So now I have two figures: The actual profits/losses generated from the prices I received (with a few of the trades that I did not take) versus the profits/losses as reported from backtesting. Keep in mind that backtesting is always going to give you the open or closing price for all of your trades, regardless if there was enough liquidity for your order to fill.

In the top right hand side of the spreadsheet I have listed the Backtested Results and the Actual Results. The Difference is just over two hundred bones. Assuming the commissions are accurately calculated, the Difference is the slippage.

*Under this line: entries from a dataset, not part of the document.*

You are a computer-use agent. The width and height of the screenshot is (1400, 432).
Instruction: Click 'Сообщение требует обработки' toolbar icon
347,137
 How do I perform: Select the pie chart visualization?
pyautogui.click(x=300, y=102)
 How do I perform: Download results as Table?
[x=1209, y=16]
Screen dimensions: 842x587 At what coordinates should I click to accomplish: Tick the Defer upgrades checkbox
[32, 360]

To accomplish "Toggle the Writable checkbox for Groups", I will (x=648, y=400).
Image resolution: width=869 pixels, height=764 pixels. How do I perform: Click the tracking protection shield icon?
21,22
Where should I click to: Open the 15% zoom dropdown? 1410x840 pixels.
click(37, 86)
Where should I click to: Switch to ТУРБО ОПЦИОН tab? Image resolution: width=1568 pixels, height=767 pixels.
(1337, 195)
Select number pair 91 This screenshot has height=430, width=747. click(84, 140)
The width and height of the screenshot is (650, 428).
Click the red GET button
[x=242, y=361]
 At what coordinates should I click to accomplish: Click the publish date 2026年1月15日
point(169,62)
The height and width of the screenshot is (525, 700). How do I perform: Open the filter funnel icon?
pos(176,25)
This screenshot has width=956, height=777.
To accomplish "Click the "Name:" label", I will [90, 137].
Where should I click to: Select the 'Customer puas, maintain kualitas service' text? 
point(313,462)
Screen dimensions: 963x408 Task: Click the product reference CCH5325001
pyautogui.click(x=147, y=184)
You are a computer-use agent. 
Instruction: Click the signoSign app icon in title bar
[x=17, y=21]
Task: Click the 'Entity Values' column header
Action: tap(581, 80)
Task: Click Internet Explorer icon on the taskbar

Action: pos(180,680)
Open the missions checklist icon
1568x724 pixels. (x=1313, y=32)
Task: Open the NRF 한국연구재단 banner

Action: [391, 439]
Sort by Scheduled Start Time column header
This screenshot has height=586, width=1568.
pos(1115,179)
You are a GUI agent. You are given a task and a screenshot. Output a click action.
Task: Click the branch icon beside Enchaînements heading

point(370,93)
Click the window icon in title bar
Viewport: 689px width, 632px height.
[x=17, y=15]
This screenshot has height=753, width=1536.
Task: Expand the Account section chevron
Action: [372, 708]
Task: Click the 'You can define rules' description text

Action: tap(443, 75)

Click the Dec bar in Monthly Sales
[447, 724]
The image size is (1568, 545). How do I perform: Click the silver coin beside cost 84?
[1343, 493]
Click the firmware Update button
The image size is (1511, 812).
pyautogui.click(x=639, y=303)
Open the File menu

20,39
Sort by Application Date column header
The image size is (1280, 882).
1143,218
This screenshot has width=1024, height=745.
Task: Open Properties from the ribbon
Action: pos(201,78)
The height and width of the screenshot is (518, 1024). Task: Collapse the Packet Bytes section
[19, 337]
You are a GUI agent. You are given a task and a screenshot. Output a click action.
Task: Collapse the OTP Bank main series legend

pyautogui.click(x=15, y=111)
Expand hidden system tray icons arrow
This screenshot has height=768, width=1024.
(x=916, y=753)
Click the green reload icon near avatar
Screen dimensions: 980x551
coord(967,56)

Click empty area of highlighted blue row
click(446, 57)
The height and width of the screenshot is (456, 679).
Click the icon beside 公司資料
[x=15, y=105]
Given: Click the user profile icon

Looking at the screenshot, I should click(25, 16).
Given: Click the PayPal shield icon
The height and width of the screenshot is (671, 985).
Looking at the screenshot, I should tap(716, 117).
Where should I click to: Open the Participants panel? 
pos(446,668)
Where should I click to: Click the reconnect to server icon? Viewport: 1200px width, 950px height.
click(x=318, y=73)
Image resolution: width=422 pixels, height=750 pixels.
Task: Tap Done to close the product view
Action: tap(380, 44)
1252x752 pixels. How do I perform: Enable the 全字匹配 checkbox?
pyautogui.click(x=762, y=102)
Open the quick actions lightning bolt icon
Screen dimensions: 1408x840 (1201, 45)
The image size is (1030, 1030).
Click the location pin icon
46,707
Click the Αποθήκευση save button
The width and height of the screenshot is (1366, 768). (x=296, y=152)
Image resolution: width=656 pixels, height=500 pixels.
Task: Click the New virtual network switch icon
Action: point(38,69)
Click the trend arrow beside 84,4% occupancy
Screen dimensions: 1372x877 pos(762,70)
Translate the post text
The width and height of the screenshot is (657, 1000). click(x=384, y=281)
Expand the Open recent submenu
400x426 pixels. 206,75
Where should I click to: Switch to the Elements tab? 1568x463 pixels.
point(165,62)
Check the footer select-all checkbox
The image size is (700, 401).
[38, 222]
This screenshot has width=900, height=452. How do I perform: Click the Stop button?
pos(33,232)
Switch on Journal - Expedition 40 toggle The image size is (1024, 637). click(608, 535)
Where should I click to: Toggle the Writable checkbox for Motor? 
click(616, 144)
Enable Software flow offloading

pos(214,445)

To calculate the slippage per share, I added up all the shares traded multiplied by two (remember they have to be bought and sold). I then divided the Difference by the Total Shares. Voila! The slippage is  $0.008 per share.


Even if you do not have access to fancy backtesting software, you can still calculate your slippage. Just create a new field in your spreadsheet (you do keep records, right?) for the open/close. Then, you can compare the open/close versus the price you actually received.

Do not neglect this crucially important but tedious task. Many traders love the commission schedules of the more popular brokers when each share only costs them $0.005, yet they are probably not at all aware that their slippage is twice the amount of their commissions.

Here is a quick example:

One version of the Power Dip, assuming $0.005 per share commissions and no slippage, has turned 100K initial equity into $1,291,559.30 for an annualized return of 25.06% since 1/1/1998.

The same version of the Power Dip, now assuming $0.005 per share commissions and $0.008 in slippage, has turned 100K initial equity into $905,094.92 for an annualized return of 21.23%. In this example, slippage has cost almost 400K, over a 10.5 year time span.

A 400K discrepancy might cause some heartache, had slippage not been accounted for early in the life of the system.